CHECK YOUR UNDERSTANDING —
1 - In the forum thread, what does the opening post suggest instead of firing the man?
2 - Say whether each statement agrees with the forum thread, answering yes or no and quoting the deciding words: (a) The opening post says the man could be trusted for 20 years. (b) Ace says that only people who did something wrong are losing their jobs. (c) PopeDirkBenedict calls the man's act the cardinal sin of journalism.
3 - Pick up the forum thread after its last sentence and carry it on.

PASSAGE —
□ □ □ □


    fire-able, sure. but not humane.

    easy for you to say fire the guy - you aren't the one doing the firing. the person who flips the switch will have to live with it. putting a guy out of work - taking his livelihood - hurting his family - not things i'd want to take to bed at night.


    suspension is more appropriate. make him write a public apology.

    your comments about 'trust' sound like hollow rhetoric - academic and boilerplate. if you can trust the guy for 20 years - and he earned it - then one aberrant incident should not destroy it.
     
  8. slappy4428

    slappy4428 Active Member

    Unless it's the Freep and the subject matter is the NBA...
     
  9. Ace

    Ace Well-Known Member

    hh,

    You sure stick to your guns on this issue, I'll give you that.

    And, really, in a time when people are losing jobs in the business left and right for no reason at all, we are supposed to wring our hands over a plagiarist getting fired?

    He might be a good guy and all who made a mistake, but people who have done nothing at all wrong are getting the axe.

    So, really, it wouldn't bother me in the slighest to pull the trigger.

    Hey, if you have nothing at all to write about, call in sick or something.
     
  10. PopeDirkBenedict

    PopeDirkBenedict Active Member

    If I am the one firing Sleeper, I am not the one who took his livelihood and hurt his family. He did. He committed the cardinal sin of journalism.
     
  11. SF_Express

    SF_Express Active Member

    Here's what I'm not getting: Extrapolating your argument -- have a little compassion, he has a family, it's his livelihood, he has a good track record -- basically you're implying (to me, at least) he could have done just about anything as long as it was an aberration and not repeated behavior.

□ □ □ □

DATA —

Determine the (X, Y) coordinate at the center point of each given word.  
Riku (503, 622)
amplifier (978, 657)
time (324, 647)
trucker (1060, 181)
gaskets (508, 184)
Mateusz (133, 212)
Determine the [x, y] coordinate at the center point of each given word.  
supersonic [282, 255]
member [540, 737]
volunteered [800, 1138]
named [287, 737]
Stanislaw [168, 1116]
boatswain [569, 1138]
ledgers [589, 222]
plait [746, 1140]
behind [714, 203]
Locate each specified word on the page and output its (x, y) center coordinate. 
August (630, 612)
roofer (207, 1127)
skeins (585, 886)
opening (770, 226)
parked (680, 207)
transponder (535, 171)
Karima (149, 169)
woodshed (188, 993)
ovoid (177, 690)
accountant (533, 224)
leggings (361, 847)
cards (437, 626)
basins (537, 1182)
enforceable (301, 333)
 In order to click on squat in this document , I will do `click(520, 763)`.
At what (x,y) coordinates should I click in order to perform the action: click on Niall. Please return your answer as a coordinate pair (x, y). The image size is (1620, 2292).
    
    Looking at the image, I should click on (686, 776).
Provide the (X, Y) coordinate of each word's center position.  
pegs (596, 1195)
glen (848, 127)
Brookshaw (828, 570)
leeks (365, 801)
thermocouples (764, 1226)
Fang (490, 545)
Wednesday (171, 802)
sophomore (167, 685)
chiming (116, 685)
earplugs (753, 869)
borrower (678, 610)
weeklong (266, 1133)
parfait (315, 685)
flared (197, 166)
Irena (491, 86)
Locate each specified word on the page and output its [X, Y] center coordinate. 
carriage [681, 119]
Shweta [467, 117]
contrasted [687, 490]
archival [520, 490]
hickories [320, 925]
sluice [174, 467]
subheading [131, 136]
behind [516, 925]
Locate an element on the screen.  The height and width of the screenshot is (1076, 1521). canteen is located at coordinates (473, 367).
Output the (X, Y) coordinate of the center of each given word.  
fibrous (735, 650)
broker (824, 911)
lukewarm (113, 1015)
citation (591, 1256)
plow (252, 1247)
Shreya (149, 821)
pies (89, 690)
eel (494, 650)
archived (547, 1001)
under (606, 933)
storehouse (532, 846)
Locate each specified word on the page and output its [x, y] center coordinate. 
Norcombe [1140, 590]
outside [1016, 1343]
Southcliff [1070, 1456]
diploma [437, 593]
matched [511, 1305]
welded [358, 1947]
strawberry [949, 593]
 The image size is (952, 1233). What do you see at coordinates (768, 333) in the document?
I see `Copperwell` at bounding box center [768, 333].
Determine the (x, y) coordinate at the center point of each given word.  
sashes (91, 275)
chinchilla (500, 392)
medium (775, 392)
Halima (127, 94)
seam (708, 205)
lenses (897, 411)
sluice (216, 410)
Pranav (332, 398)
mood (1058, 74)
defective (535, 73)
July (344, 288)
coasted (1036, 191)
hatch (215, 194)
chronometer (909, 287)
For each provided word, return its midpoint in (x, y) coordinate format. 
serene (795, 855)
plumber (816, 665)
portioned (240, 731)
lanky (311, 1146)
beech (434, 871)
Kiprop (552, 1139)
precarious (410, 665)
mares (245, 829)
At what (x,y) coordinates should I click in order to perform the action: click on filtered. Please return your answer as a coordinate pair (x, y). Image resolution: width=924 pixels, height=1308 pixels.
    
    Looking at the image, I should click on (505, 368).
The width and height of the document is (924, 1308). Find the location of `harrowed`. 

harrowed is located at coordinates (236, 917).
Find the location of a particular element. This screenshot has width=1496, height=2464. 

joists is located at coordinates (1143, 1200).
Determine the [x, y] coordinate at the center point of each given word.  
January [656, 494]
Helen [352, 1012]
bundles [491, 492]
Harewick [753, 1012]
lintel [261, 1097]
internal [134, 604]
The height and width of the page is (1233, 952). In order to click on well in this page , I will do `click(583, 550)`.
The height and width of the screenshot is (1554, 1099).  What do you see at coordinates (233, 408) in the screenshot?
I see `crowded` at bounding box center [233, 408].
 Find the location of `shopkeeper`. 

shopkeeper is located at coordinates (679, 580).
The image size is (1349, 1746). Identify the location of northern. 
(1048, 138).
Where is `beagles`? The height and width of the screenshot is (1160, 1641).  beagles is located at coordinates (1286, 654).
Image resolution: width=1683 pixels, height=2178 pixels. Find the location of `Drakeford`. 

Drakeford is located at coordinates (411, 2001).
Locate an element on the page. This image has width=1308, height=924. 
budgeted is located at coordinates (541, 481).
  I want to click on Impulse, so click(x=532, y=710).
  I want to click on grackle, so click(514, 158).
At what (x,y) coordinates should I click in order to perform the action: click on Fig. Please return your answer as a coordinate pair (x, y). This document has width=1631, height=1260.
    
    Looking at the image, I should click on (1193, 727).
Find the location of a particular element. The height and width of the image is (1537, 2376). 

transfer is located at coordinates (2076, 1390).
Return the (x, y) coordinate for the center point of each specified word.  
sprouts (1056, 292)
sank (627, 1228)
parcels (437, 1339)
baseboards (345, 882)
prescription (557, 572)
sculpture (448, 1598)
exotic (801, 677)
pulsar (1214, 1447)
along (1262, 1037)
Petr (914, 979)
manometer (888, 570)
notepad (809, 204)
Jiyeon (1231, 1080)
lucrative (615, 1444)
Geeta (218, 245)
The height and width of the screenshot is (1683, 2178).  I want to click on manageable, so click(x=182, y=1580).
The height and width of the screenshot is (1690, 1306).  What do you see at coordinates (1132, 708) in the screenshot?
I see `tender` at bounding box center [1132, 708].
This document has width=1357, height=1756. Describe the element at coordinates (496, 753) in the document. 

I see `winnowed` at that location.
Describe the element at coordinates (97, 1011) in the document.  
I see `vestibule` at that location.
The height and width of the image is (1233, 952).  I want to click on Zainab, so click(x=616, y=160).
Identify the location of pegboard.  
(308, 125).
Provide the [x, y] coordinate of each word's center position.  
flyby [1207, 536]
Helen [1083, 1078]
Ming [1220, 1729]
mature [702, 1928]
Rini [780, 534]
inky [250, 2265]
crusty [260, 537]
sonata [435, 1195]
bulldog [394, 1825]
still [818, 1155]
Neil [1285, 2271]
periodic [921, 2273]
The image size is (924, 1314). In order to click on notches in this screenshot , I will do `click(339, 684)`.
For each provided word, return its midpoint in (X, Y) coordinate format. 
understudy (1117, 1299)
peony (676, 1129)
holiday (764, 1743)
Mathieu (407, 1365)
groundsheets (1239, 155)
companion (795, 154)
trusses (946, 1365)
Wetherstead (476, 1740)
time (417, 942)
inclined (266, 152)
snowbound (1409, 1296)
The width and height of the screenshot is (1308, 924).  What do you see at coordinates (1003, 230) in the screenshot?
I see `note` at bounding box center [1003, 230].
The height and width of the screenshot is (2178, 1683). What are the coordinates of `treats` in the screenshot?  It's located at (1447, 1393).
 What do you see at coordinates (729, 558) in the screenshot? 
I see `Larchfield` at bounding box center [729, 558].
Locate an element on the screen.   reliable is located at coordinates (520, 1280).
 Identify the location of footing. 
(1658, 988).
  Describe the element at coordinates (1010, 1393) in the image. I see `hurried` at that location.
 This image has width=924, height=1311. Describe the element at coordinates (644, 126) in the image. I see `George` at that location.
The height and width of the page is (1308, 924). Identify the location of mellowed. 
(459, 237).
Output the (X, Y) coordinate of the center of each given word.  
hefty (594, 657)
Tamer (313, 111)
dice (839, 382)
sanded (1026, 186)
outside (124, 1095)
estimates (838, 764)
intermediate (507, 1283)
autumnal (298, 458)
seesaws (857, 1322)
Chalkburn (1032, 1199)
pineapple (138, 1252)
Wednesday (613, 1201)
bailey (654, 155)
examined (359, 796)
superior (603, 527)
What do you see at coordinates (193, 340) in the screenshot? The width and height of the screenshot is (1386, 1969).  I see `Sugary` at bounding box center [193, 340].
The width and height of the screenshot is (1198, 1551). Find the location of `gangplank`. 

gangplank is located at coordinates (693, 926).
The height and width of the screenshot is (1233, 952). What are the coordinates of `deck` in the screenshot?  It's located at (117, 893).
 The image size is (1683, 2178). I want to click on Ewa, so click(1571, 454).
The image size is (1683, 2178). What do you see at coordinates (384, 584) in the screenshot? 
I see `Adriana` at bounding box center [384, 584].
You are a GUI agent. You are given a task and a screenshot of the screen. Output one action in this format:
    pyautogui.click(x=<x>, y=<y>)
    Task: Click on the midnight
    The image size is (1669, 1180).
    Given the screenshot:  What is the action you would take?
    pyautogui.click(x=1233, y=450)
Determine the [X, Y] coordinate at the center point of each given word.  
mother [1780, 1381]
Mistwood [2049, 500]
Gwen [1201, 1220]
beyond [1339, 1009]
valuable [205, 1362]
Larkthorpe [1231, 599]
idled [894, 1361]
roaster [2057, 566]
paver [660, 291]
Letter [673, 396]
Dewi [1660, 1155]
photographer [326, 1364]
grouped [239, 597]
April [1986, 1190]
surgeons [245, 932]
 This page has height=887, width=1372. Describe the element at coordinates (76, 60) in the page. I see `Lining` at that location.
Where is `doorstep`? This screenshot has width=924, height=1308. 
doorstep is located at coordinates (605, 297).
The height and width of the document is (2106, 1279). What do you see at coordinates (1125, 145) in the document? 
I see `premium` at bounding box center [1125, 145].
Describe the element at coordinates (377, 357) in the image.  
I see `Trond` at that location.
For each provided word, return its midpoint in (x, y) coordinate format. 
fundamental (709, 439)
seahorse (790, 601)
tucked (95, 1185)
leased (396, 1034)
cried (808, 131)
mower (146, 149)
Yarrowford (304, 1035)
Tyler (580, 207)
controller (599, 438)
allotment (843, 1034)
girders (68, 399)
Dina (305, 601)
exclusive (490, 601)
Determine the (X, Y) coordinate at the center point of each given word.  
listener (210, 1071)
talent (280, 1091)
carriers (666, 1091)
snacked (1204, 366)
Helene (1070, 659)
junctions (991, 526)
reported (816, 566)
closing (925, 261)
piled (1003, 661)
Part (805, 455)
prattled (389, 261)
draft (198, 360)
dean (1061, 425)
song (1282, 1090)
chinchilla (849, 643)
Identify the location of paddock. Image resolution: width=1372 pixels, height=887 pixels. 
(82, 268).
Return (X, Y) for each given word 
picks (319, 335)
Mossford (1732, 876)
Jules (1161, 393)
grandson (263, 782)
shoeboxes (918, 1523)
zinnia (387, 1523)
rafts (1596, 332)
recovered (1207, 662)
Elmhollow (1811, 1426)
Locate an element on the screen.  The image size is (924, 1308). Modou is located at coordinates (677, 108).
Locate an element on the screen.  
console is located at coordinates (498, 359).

□ □ □ □

LIST OF ANSWERS —
1 - A suspension, and making him write a public apology.

2 -
(a) Yes: "if you can trust the guy for 20 years - and he earned it"
(b) No: "people who have done nothing at all wrong are getting the axe."
(c) Yes: "He committed the cardinal sin of journalism."

3 -
    So where does that stop? Making up facts? Quoting nonexistent people?

    Sorry, Henry: There HAS to be a line in there somewhere.

    Picking up a factual paragraph from a feature that's source material for a new feature you're writing? To me, for somebody with a good track record, that's this side of the line (and there will be those here who disagree with me about that).

    Lifting several paragraphs of one well-known columnist's anecdotal writing and passing it off as your own creative work? That's the other side of the line.

    All judgment, of course. But to me, in this case, it's clear.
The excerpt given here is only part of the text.